◆ **Reading passage**:
###

Grey’s way of recording events as she saw them happen reveals the pettiness and duplicity of some of her colleagues without the need for her to comment on their characters. In Part Two, about her time as Artistic Director of Festival Ballet, the tale sometimes seems like a soap opera, as the men that are after her job conspire behind her back. When her administrator gives her a bouquet of flowers and invites her to dinner, you want to scream, ‘Don’t trust him!’. Fortunately (that time) Grey was not ousted, and she stayed on to bring the company ballets such as Mary Skeaping’s Giselle, Leonid Massine’s Le Beau Danube and Rudolf Nureyev’s The Sleeping Beauty, along with new works by choreographers such as Ronald Hynd.

###

◆ **Material provided**:
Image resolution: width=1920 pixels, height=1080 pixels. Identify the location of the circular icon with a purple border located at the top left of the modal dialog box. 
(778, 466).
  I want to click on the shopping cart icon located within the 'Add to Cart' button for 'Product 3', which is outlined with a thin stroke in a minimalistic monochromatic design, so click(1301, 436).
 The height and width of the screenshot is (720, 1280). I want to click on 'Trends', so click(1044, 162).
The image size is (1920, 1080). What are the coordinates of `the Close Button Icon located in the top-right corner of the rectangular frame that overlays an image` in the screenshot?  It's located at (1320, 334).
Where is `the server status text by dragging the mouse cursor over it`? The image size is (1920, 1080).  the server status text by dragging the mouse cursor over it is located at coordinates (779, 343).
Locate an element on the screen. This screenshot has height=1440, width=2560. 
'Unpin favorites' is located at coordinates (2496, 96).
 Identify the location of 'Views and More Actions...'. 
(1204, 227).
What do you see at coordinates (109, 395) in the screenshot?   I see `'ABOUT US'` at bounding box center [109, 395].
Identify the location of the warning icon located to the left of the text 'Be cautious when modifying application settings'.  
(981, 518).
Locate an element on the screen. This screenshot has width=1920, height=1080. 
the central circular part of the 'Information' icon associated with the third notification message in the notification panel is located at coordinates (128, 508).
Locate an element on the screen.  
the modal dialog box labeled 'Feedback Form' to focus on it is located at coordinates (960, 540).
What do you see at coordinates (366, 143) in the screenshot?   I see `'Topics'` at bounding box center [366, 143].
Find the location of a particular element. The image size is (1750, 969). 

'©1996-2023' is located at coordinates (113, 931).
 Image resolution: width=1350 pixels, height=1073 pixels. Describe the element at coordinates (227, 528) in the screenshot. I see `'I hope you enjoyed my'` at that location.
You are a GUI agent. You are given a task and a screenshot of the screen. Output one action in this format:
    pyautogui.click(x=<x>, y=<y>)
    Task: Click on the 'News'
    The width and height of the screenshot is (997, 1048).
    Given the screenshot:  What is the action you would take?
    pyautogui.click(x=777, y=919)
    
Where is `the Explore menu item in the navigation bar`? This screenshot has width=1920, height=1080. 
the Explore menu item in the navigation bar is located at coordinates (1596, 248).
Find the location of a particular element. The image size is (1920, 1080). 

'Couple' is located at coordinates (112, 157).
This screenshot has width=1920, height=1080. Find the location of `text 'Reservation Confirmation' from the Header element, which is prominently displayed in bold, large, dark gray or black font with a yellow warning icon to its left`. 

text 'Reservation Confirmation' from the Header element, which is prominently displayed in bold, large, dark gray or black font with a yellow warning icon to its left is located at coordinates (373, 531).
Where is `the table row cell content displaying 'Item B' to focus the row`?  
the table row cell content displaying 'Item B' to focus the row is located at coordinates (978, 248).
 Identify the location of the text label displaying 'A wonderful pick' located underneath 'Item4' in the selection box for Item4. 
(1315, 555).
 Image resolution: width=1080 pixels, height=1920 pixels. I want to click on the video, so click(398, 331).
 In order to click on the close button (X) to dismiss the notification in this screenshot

###

According to the passage about Grey's time at Festival Ballet, whose version of The Sleeping Beauty did she bring to the company?

Rudolf Nureyev's